Asian private equity activity slows down

Private equity fundraising, investments and exits in Asia Pacific have dropped significantly in the first first half of 2008.

Fundraising for the Asia Pacific region in the first six months of 2008 has dropped by 21.5 percent compared with the same period last year, a study has revealed. In the first half of this year, a total of $19.2 billion (€12 billion) was raised for Asia Pacific compared with the $24.5 billion raised in the first half of 2007.

According to findings from the Asian Venture Capital Journal (AVCJ), while total private equity capital under management has increased at a rate of 15.6 percent per annum so far this year, it is considerably slower than last year’s growth rate of 20.3 percent.

Total fundraising in the first half of 2008 as compared to last year’s first six months dropped 34 percent to $1.9 billion in Japan and 75 percent to $775 million in Australia. Fundraising numbers also declined by 20 percent in China, 96 percent in Singapore and 48 percent in Vietnam.

Hong Kong, however, saw a 115 percent increase in fundraising, with $7.2 billion raised by Hong Kong-based funds. According to the report, the presence of Chinese sovereign funds and companies that have begun investing in the asset class could be driving a shift in fundraising from Singapore to Hong Kong.

Coupled with the decline in fundraising is the decline in investments in this period. Investments in the first half of the year stood at $32.4 billion, a decline of 22.7 percent from 2007’s first six months. Australia, Hong Kong and Singapore led the decline, with investments in all three countries falling by more than 50 percent.

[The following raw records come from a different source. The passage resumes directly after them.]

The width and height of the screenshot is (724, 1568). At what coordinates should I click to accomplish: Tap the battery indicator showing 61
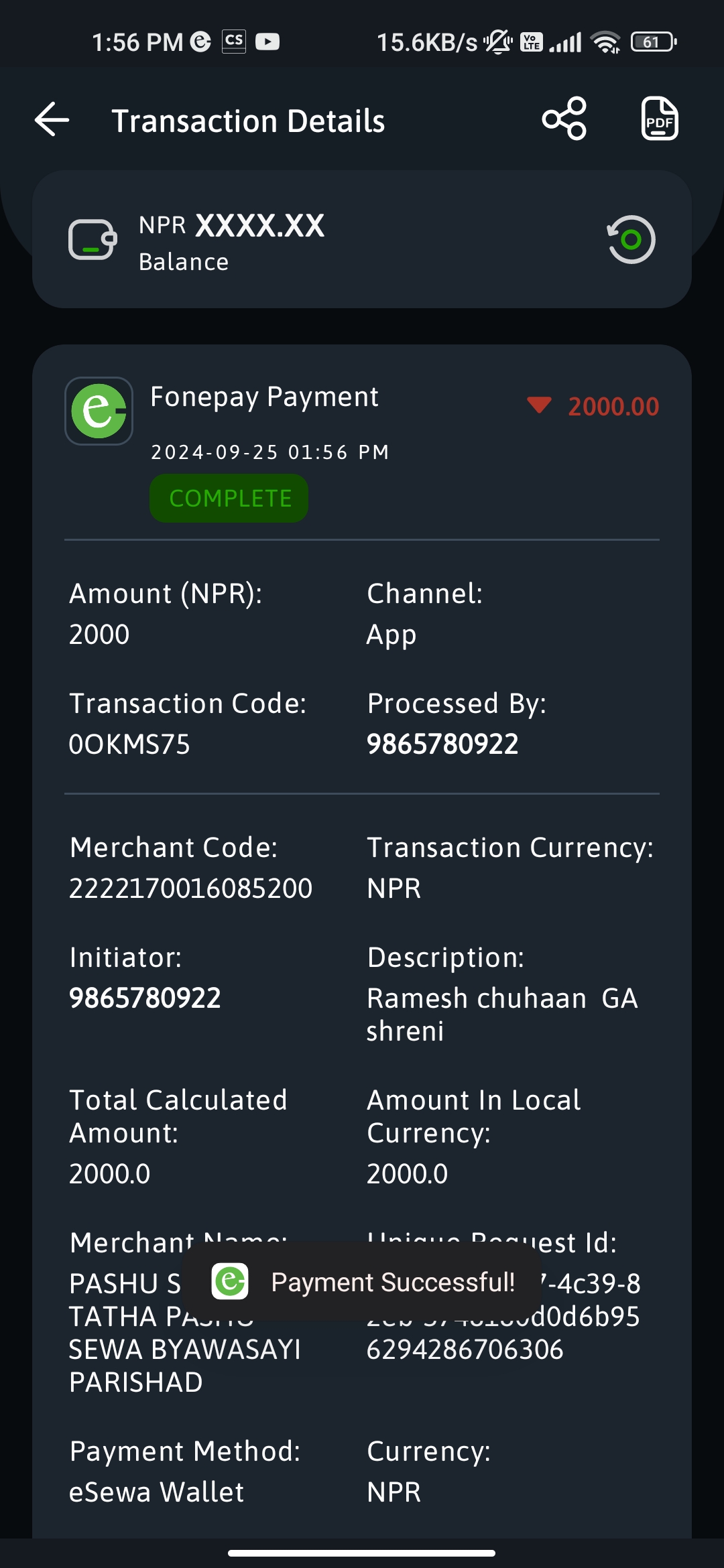(654, 42)
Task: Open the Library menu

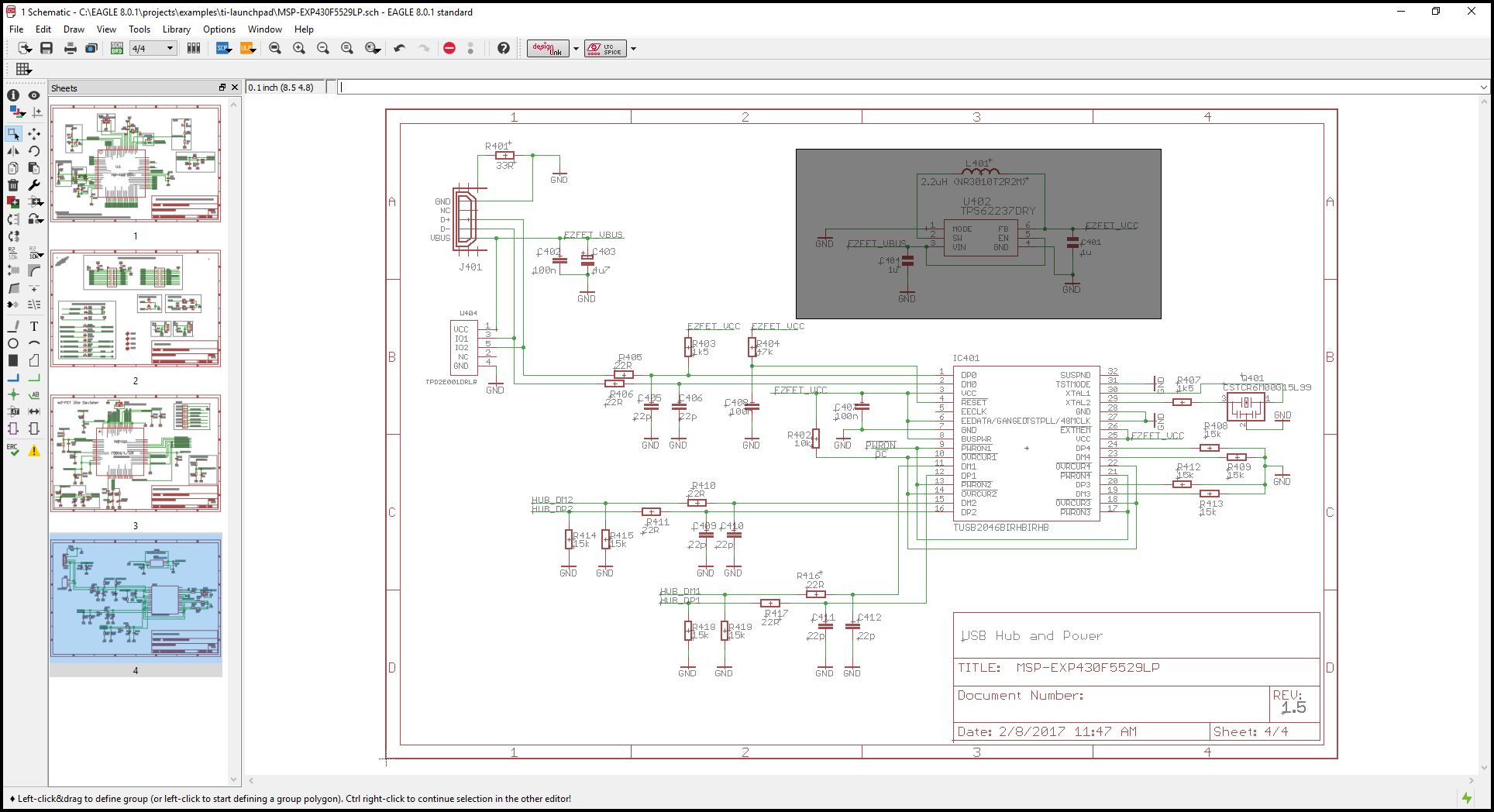Action: tap(176, 29)
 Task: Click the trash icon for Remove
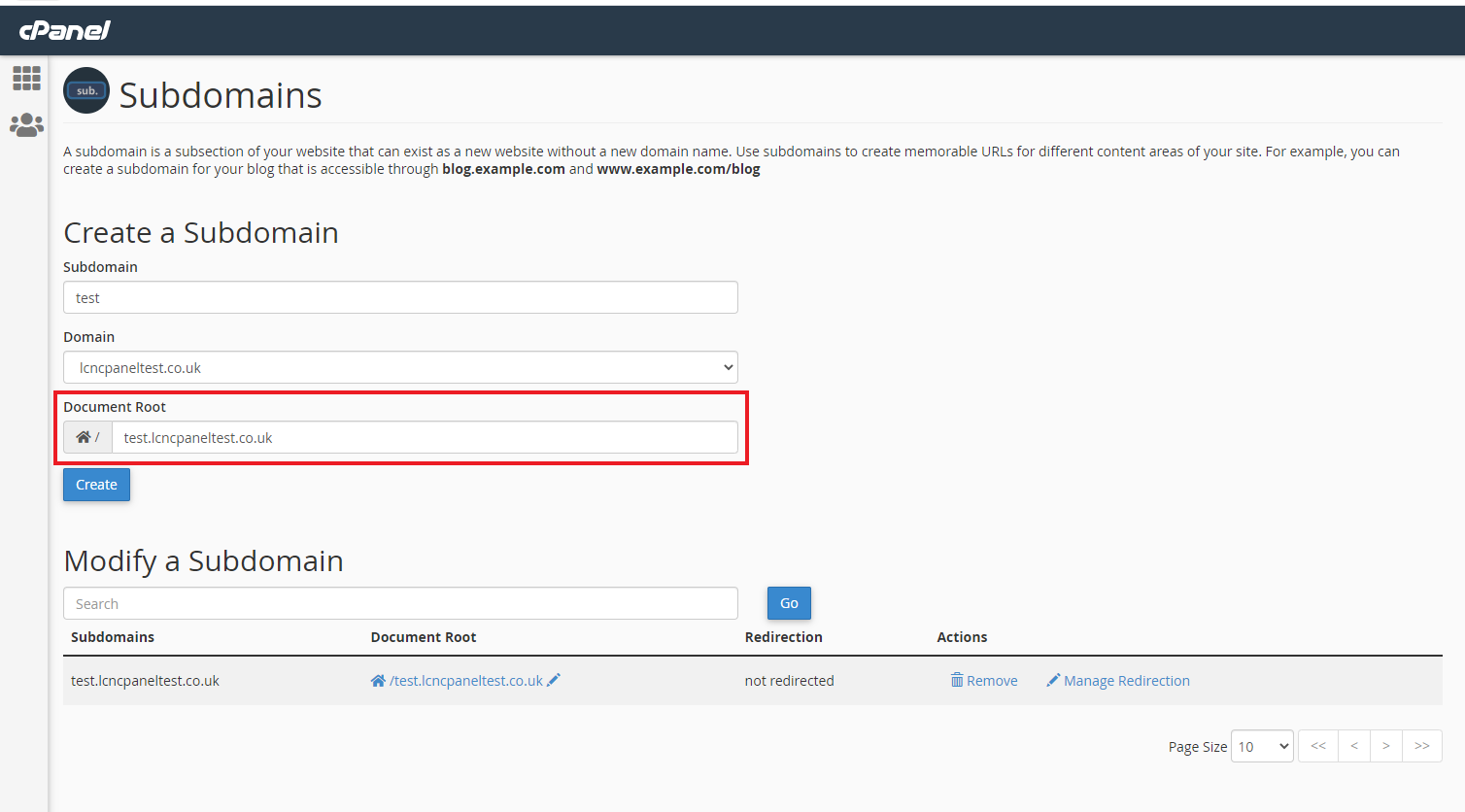point(957,681)
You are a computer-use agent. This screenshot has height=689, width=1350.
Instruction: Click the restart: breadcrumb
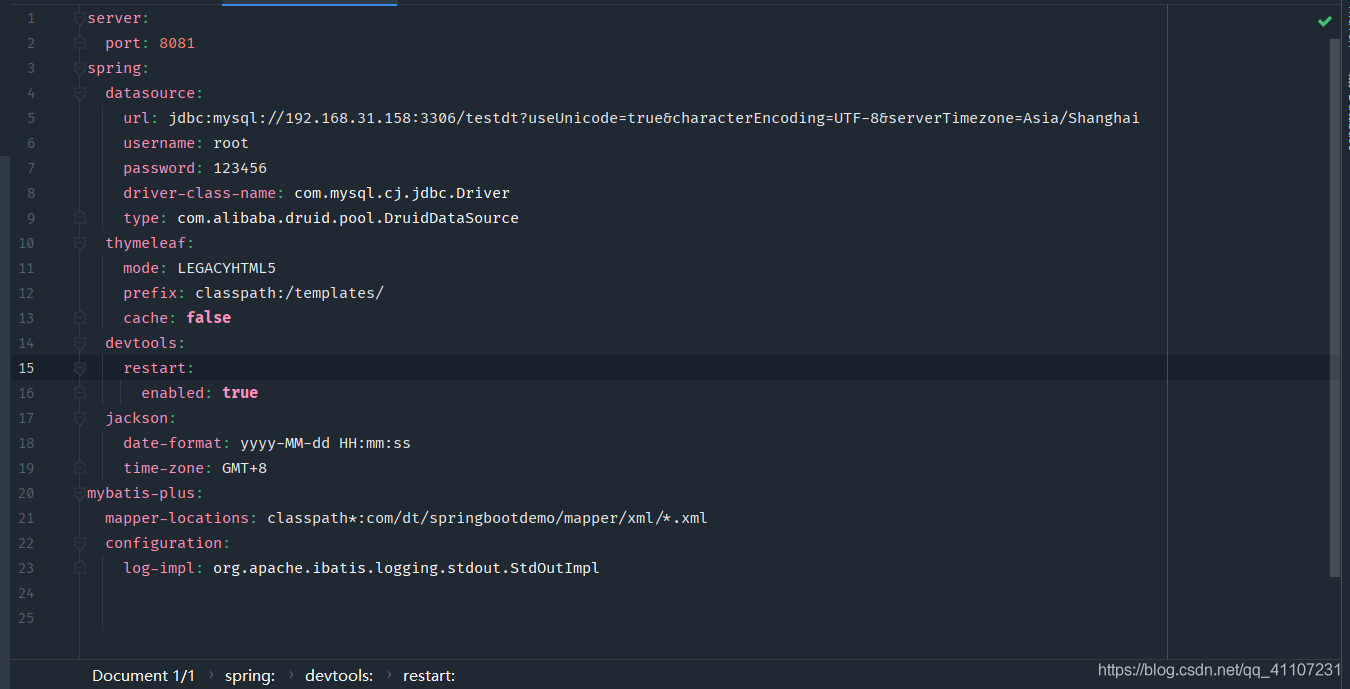coord(429,676)
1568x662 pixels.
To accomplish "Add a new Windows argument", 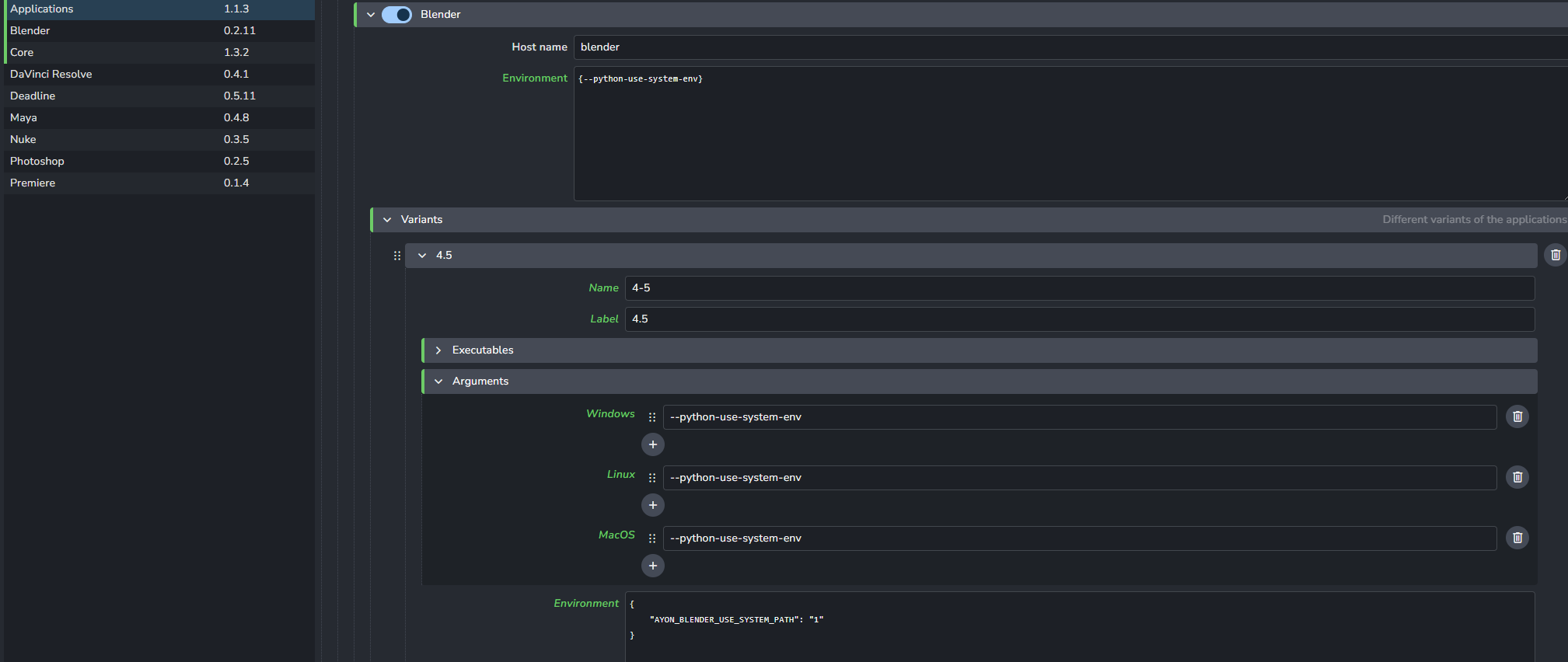I will (652, 444).
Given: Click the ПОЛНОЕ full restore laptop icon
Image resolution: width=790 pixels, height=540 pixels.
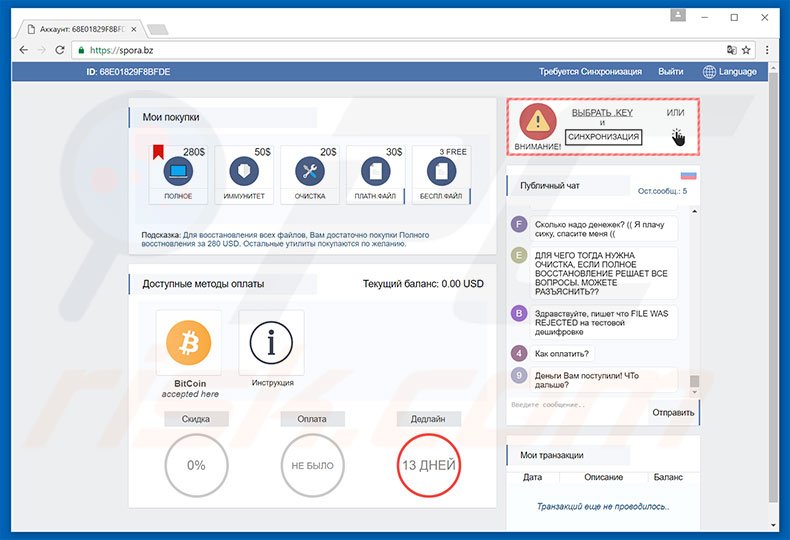Looking at the screenshot, I should (178, 171).
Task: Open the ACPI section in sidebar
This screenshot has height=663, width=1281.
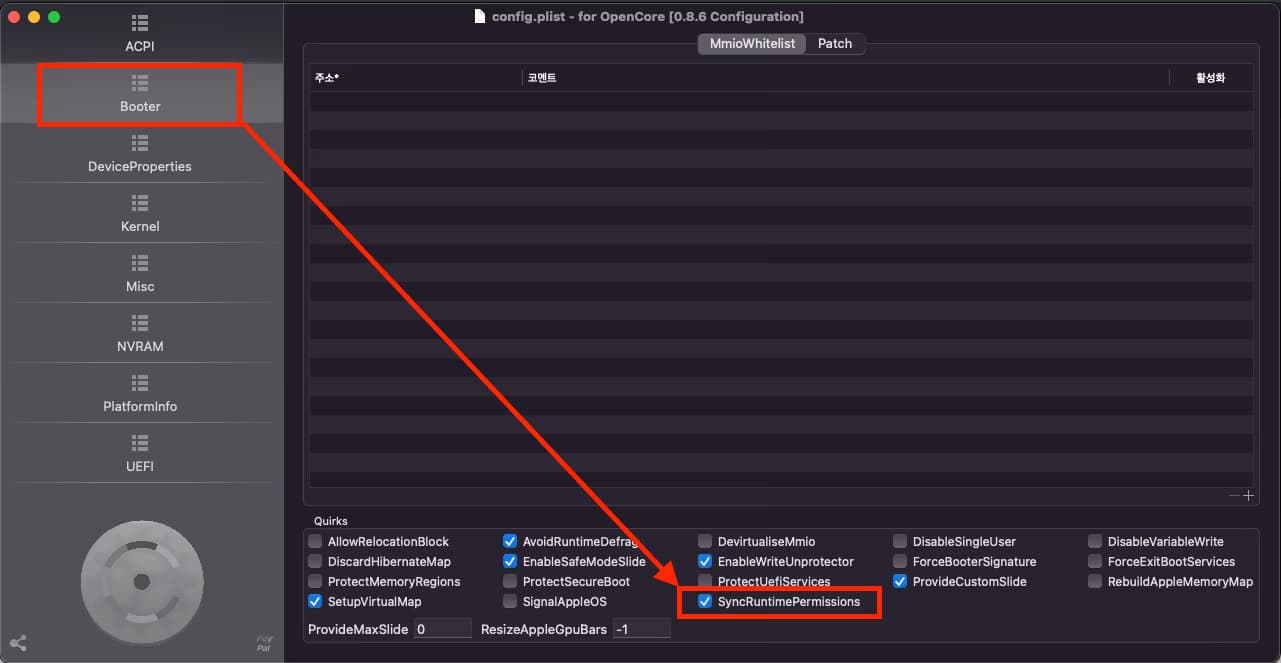Action: 140,35
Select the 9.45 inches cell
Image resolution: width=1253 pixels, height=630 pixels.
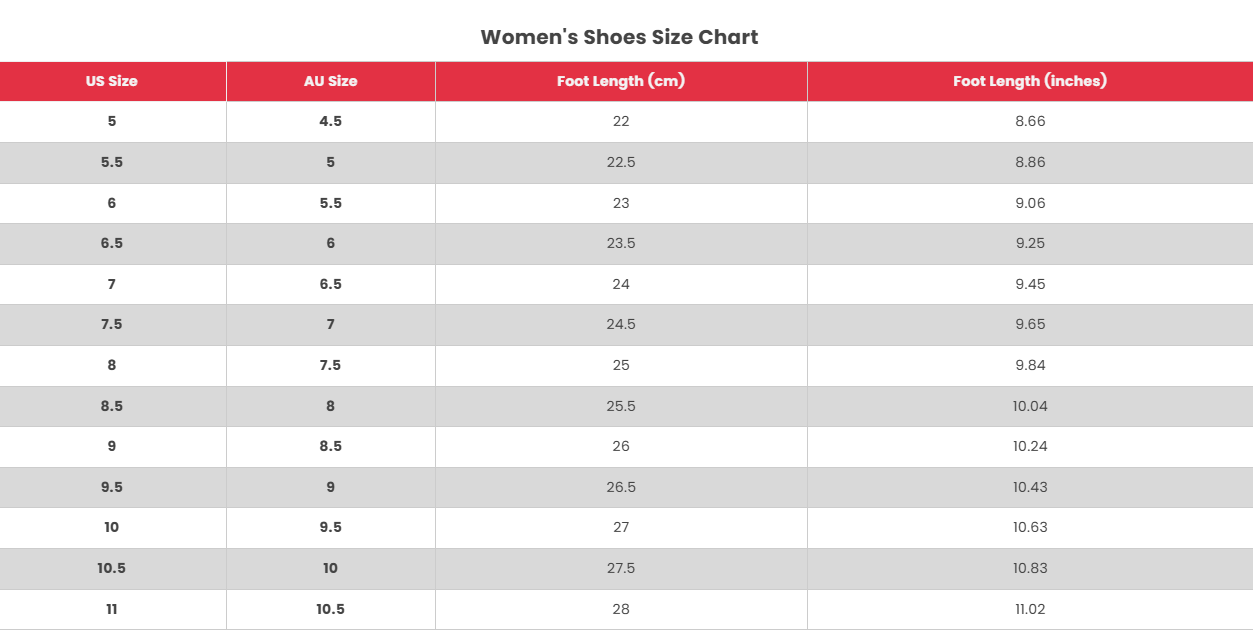[1030, 284]
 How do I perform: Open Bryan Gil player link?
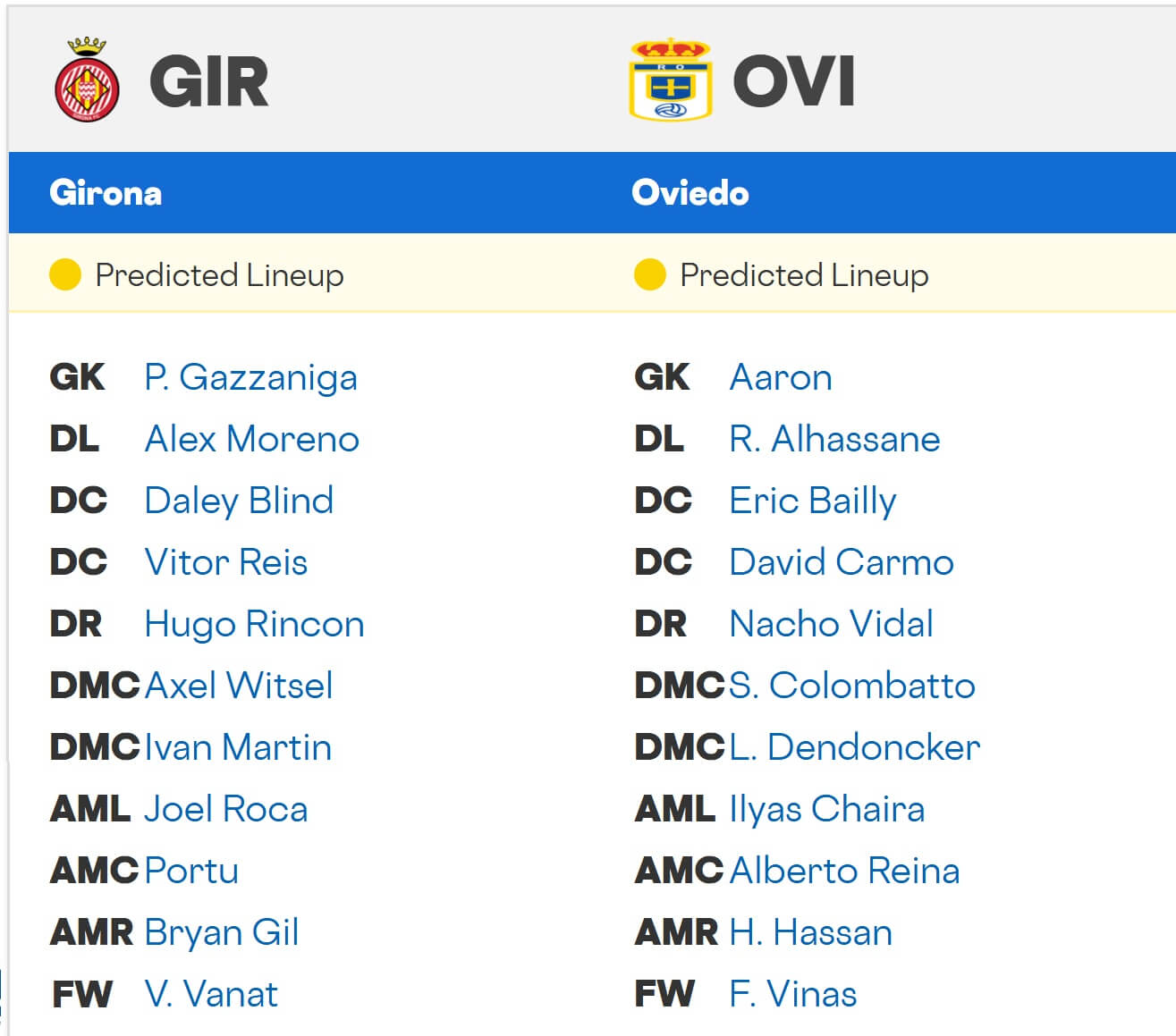[x=222, y=932]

However, South Korea and Japan witnessed a surge in investments while India and China too saw modest gains. Investments in South Korea increased from $471 million to more than $1.5 billion, a 225 percent increase; Japan saw a growth of 61 percent to $8.9 billion; and investments in India and China stood at $6.8 billion and $5.8 billion, reflecting modest rates of 3.2 and 3 percent respectively.

Private equity exits in the region have dropped considerably over the last six months as well. The value of private equity-backed IPOs fell by 41 percent while M&A exits were down by 20.5 percent.

The effects of the credit crisis were evident in the decline of buyouts and in the increase in turnaround and restructuring deals. Buyouts dropped to 31 percent of the region’s deals in the first six months, as compared to 64 percent in the first half of 2007 and 47 percent for the whole of 2007. Turnarounds increased from just 1.1 percent of all deals last year to 9.5 percent of deals so far this year. The proportion of expansion capital and PIPE deals also increased in the first six months of this year.
 
In terms of sectors, financial services and TMT received the largest share of investments with 21 percent and 11 percent respectively, though there were both not as dominant as last year. On the other hand, the manufacturing, construction, and travel and hospitality sectors received a larger share of investments than they did last year.

The region on the whole is not doing as well as it was last time this year and certain markets such as China, India and South Korea continue to do well across most parameters, the report noted.